Но лишь на мгновенье, всего лишь на миг
Возжаждав распада виденья,
Я тут же на шёпот менял нервный крик
И вновь обретал к ней почтенье.
Смирялся с водою, землёй и огнём,
Хоть сущности их мне не милы,
Лишь воздух кляня лютой руганью – в нём
Мои тихо таяли силы.
Бежали секунды, мелькали века,
И в безднах их след узнавая,
Свой страх поборов, улыбался слегка:
«Ты здесь?
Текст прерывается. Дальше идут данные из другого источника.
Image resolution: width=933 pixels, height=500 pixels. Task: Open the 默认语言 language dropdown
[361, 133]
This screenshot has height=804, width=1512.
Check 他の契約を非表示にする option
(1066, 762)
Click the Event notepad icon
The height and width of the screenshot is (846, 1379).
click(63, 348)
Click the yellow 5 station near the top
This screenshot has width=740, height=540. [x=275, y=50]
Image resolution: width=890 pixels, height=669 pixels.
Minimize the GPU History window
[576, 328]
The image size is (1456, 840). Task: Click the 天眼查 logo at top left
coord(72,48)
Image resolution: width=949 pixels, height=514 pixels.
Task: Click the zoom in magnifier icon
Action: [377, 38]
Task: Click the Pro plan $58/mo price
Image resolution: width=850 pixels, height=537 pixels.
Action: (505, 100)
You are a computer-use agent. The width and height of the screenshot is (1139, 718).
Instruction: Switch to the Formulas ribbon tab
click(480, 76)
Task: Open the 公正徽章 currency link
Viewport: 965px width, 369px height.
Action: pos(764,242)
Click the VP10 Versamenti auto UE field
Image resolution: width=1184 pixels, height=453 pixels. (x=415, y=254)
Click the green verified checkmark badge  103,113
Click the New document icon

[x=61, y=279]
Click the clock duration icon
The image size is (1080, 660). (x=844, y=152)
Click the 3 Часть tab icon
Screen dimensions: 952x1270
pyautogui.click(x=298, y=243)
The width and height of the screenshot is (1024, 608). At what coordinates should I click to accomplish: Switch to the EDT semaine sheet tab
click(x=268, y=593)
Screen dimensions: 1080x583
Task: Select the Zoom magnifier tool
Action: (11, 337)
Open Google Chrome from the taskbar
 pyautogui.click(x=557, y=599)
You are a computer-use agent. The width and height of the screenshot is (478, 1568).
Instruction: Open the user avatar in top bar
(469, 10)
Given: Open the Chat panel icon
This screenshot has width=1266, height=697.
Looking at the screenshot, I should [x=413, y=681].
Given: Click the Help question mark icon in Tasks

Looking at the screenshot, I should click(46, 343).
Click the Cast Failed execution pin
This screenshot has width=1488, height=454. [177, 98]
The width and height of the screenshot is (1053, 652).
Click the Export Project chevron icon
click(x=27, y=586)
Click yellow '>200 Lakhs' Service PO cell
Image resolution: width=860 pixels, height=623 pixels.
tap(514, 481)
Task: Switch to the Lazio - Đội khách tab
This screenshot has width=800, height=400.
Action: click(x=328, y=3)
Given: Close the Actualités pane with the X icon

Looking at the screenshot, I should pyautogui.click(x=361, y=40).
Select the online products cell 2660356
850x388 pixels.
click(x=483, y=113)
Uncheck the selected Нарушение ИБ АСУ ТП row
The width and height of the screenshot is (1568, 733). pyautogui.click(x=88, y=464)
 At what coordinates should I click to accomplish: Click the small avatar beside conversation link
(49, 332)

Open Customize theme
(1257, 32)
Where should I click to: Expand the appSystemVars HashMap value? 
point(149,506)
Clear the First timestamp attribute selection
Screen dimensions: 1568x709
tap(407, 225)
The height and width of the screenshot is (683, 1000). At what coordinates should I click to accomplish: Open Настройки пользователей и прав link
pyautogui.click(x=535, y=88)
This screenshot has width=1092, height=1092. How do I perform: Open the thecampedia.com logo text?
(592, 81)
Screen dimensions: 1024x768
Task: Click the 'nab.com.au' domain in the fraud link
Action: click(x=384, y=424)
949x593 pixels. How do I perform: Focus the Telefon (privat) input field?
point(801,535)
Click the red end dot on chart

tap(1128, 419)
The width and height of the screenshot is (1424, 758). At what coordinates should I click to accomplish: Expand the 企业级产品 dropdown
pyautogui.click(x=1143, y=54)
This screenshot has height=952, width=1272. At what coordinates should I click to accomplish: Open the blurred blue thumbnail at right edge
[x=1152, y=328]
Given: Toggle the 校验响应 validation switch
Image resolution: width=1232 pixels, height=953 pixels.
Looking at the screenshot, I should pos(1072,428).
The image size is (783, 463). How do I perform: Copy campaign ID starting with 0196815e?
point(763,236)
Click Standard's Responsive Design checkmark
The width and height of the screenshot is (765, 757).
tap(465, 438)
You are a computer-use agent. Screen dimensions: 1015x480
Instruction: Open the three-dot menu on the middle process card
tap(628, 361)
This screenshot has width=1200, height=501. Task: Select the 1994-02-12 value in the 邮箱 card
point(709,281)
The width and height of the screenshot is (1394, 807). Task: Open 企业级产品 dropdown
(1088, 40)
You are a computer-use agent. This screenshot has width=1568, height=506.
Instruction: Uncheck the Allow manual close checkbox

Что же, здравствуй, родная!..»

Огонь

И мы смотрели на огонь,
И мы хотели прикоснуться,
Чтоб тотчас вырваться, очнуться…
Но, дрогнув, медлила ладонь.
Утробной похоти пожар
Мечтав сравнить с огнём природным,
Души аморфность со свободным
Стихий горением; угар
Трескучих лет и зим бесплодных
Из глубины телесных нор
Развеять по ветру, как сор,
Мечта была умов голодных.
Но миг отрыва от основ,
Миг воспаренья над отчаяньем
Пронёсся тотчас, и венчаньем
Со страхом, под звуки хоров
Его закончился полёт.
Лишь ветер дул всё также скромный,
Лишь мир безмолвствовал огромный,
Нам подарив тоски налёт…
Огонь горел недолго. Мы
Его с досадой затушили.
И искры алые кружили
И гасли, прячась за холмы…

Аттила

Я знал снисхождение неба,
Я чувствовал горечь земли.
Коварно, настойчиво, слепо
Росли, извивались, цвели,
А после кукожились, стыли,
Сорвавшись, гноились слюдой,
Плоды безграничности силы,
Вели что меня за собой.
Я мерно ходил по долинам,
Грустил на излучинах рек
И вовсе казалась недлинной
Та мера отчаянья – век.
Внимая, как остов твердыни,
Всем игрищам вод и огня,
Я знал, что величьем и ныне
Снабжает безбрежность меня.
И рая забытого кроме
Одну был научен чтить твердь,
Где счастье – в тягучей истоме,
И где неизбежностью – смерть.
Я помнил цвета постоянства,
Я видел отметины нег;
В одной лишь – постыдного чванства
Мой нимб неразумно померк.
В других – забытьи и печали —
Он жарче блистал и ясней.
Но самую странную звали
Как будто бы нежность, я с ней
Разнился лишь в скромных деталях,
Лишь парой мельчайших частиц;
Но жертвою ложных реалий
Был вынужден часто пасть ниц.
Её ненавидел я люто,
Но, двойственной сущности раб,
Искал подсознательно чуда,
Стремившись к теплу знойных лап.
Я ей обожжён был, не спорю,
Но вскормлен был всё же другой.
Не важно, к стыду что и к горю
Порыв был направлен у той.
Лишь ненависть – вечная правда,
Царица подлунных степей,
Была рождена мною; равно,
Как я был извергнутым ей.
Любовница – вечно с тобою,
Сестра моя – вечно в тебе;
Уж если владеешь судьбою,
Потворствуй же этой судьбе!

«Усталые грёзы тревожны…»

Усталые грёзы тревожны.
Остатки безумств – коротки.
А чувства – противны и ложны,
Хоть их и лелеешь ростки…

«Ласковые тени, будущего сны…»

Ласковые тени, будущего сны
Были непорочны, стали вдруг грешны.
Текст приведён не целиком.